I was lucky enough to represent Flying Dog Brewery in a recent article that highlighted us as “Twitter All-Stars”. Click here to see the article.
After reading the final product (which I think is well-written and highlights some great uses of Twitter), I came up with a few additional thoughts.
- The real power in Twitter is the conversation. It’s fine drop links and post TwitPic, but loyalty comes from interaction, so monitor the number of “@ replies” and direct messages to measure the effectiveness of your tweets.
- Who are the people/consumers that have a high level of involvement with your tweets? These are the people that respond to your questions, look at your TwitPics, send direct messages for product information. Know who these people are, and find ways to increase your interaction with them. But be sure to keep it on their terms.
- Be prepared to respond. Unless someone on your staff can carve out some time to respond to questions and interact with your followers, you may want to reconsider your Tweeting. If you Tweet right, you’re gong to get questions on product/service availability, sponsorship requests, advertising pitches, consumer complaints, consumer compliments and everything in between. Obviously, some of these interactions may not warrant responses, but most will – so be prepared.

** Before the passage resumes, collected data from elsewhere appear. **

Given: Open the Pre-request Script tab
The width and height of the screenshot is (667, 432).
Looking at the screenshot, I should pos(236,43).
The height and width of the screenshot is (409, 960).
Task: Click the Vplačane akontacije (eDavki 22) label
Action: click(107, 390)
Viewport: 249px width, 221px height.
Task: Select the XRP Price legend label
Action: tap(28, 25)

One final thought: Twitter is still really new and looks really stupid to the people that are just finding out about it. If you’re one of these people that doesn’t really get it, but is curious about all the Twitter talk – take the 30 day challenge. Open an account and post at least one tweet, everyday for a month. Don’t force yourself to do anything more than that and you’ll get a feel as to whether it’s right for you or not. And if it’s not right for you, it probably not right for your brand – yet.